Tory trade secretary Liam Fox, however, has urged people not to overreact to Johnson’s “slip of the tongue.” Speaking on BBC’s Radio 4, he said: “We all make slips of the tongue, we’ve got to very careful that we are not overreacting to this in a way that is going to give the Iranians [an excuse to extend the sentence].”
“I think it is important we keep this in perspective … the point the Foreign Secretary was making was that this arrest and detention of a UK citizen is not acceptable,” he added.
Richard Ratcliffe, Zaghari-Ratcliffe’s husband, has demanded Johnson provide answers over the blunder and “retract” the remarks in Parliament. He maintains his wife was visiting family and is innocent.
Ratcliffe said the “worst thing” Johnson could do now was “suddenly go quiet and to create this problem without making any clarifications … You can’t make a muddle and then leave it. That would be the worst of both worlds,” he told the BBC.
He said he still hoped his wife and young daughter would be back home in the UK for Christmas. Their daughter, who was just 18 months old when Zaghari-Ratcliffe was arrested, is still in Iran with family.
The government said Johnson would call Iran to avoid misrepresentation. Johnson’s remarks “provide no justifiable basis on which to bring any additional charges against Nazanin Zaghari-Ratcliffe,” a Foreign Office spokesperson said.
In a statement over the weekend, the Judiciary of the Islamic Republic of Iran said: “[Johnson’s] statement shows that Nazanin had visited the country for anything but a holiday. For months it was claimed that Nazanin is a British-Iranian charity worker who went to see her family when she was arrested.
“‘She was simply going on holiday, making a routine visit with her daughter Gabriella to visit her parents living in Tehran,’ the Guardian falsely claimed.
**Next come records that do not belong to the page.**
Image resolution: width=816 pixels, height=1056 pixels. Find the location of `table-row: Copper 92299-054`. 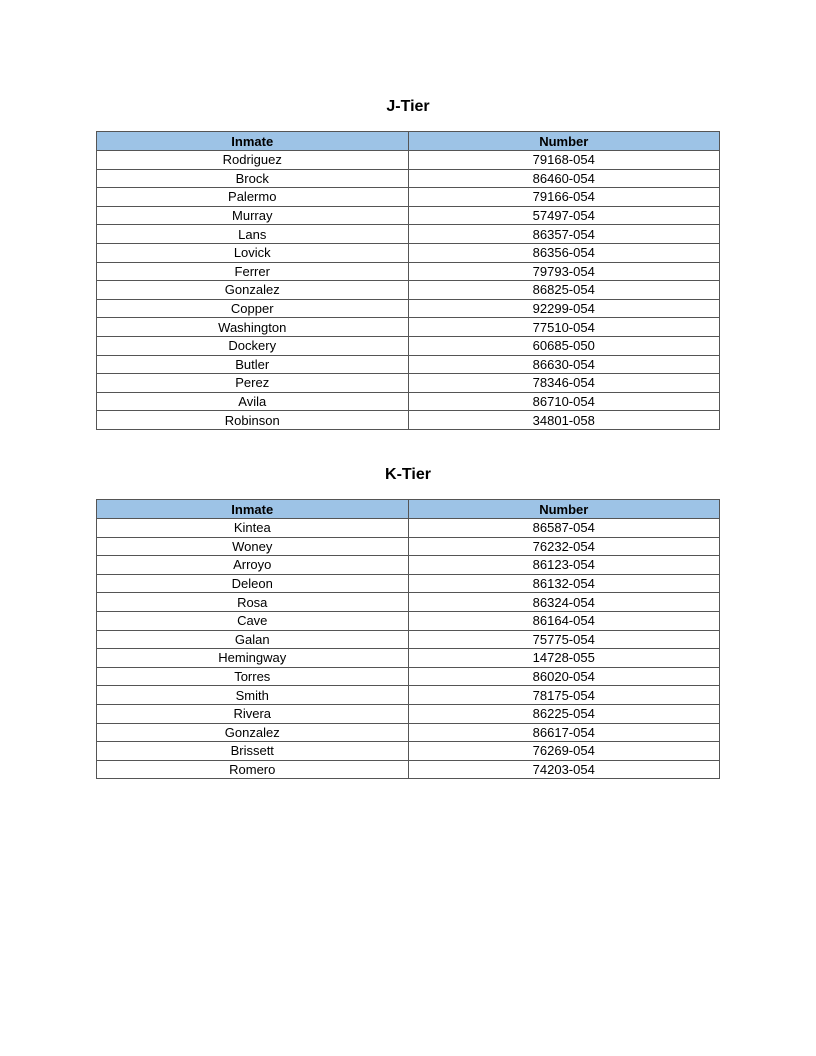

table-row: Copper 92299-054 is located at coordinates (408, 308).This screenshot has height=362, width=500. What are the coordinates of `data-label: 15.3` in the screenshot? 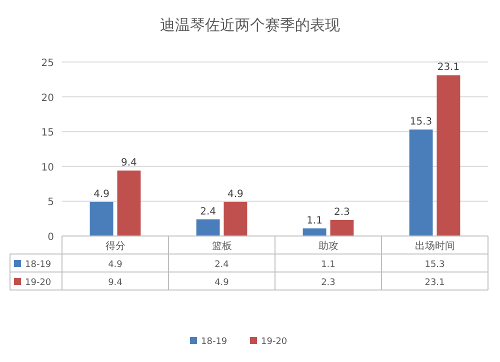 It's located at (421, 122).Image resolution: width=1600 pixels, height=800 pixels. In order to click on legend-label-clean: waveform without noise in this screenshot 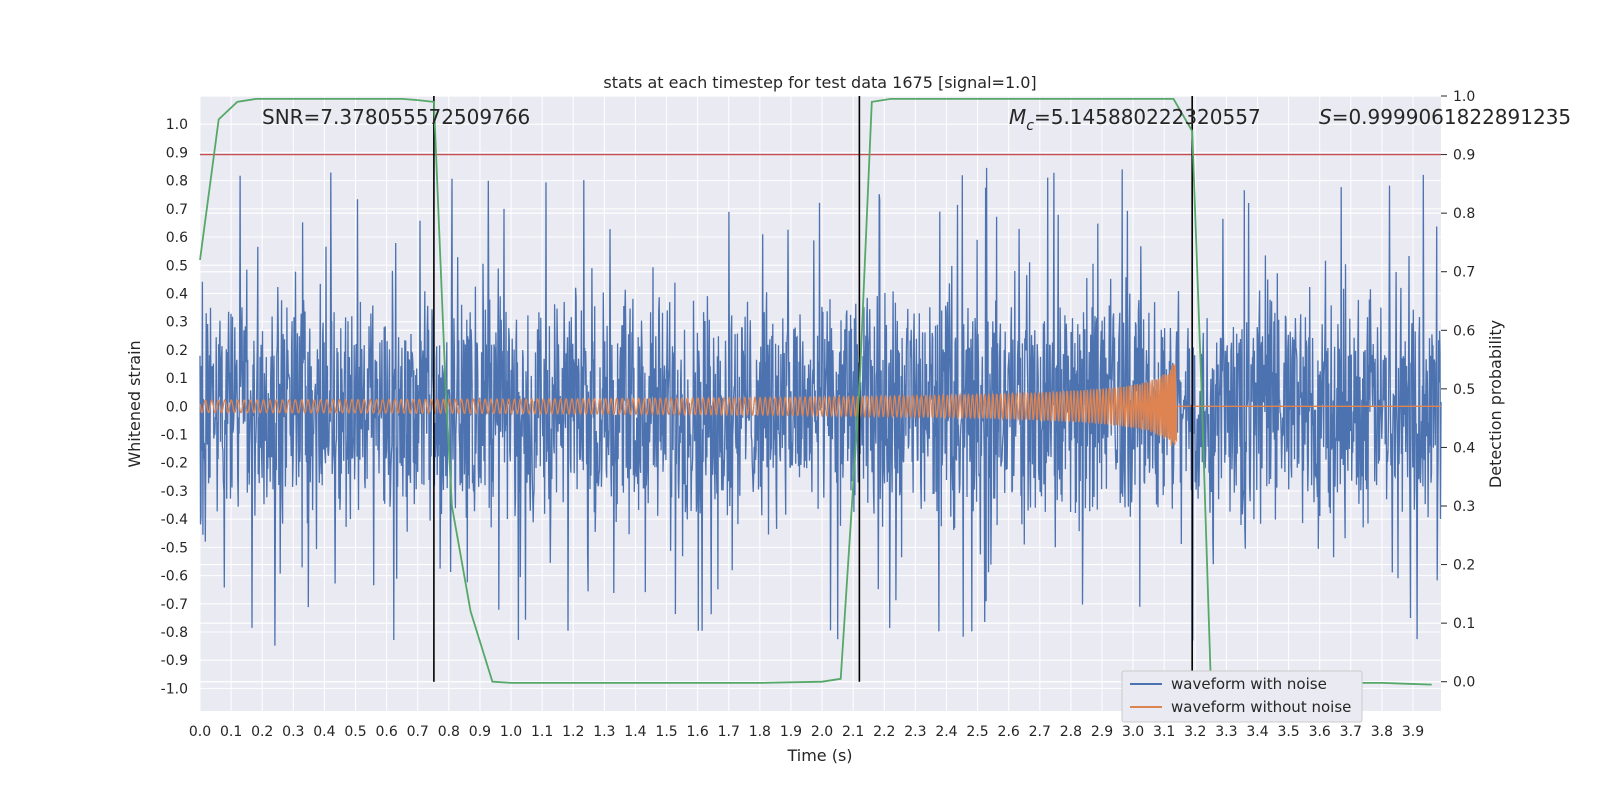, I will do `click(1261, 707)`.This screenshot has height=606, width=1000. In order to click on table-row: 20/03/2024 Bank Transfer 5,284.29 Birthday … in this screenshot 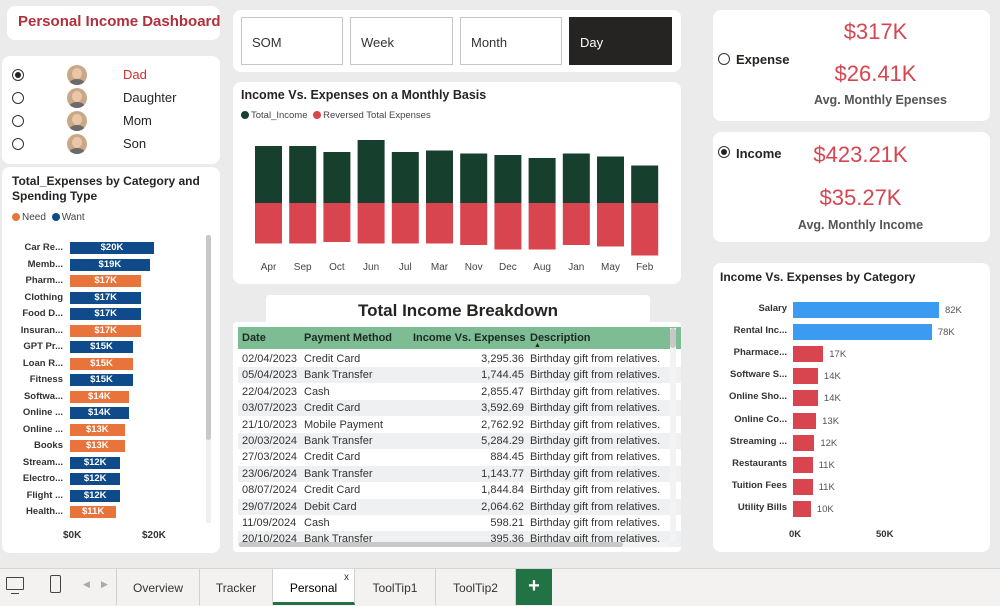, I will do `click(460, 441)`.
Mr. Johnson’s statement has shed a new light on the realities about Nazanin, which has been strongly denied previously by both her family and human-rights activists,” the Iranian judiciary concluded.
Zaghari-Ratcliffe is a dual British-Iranian national who was first arrested in April last year for leading a “soft coup” against the state.
On Saturday, she faced Abolghassem Salavati, a notoriously harsh judge who sentenced her in the first trial. Salavati was placed on the EU sanctions list in 2011 for “gross human rights violations.”
Last month, a letter sent to Zaghari-Ratcliffe by former PM David Cameron was intercepted by the Iranian authorities. Iranian prosecutor Abbas Jafari Dolatabadi said the letter demonstrated Zaghari-Ratcliffe’s importance to the British authorities, but he did not say when it was sent or provide any other details about it.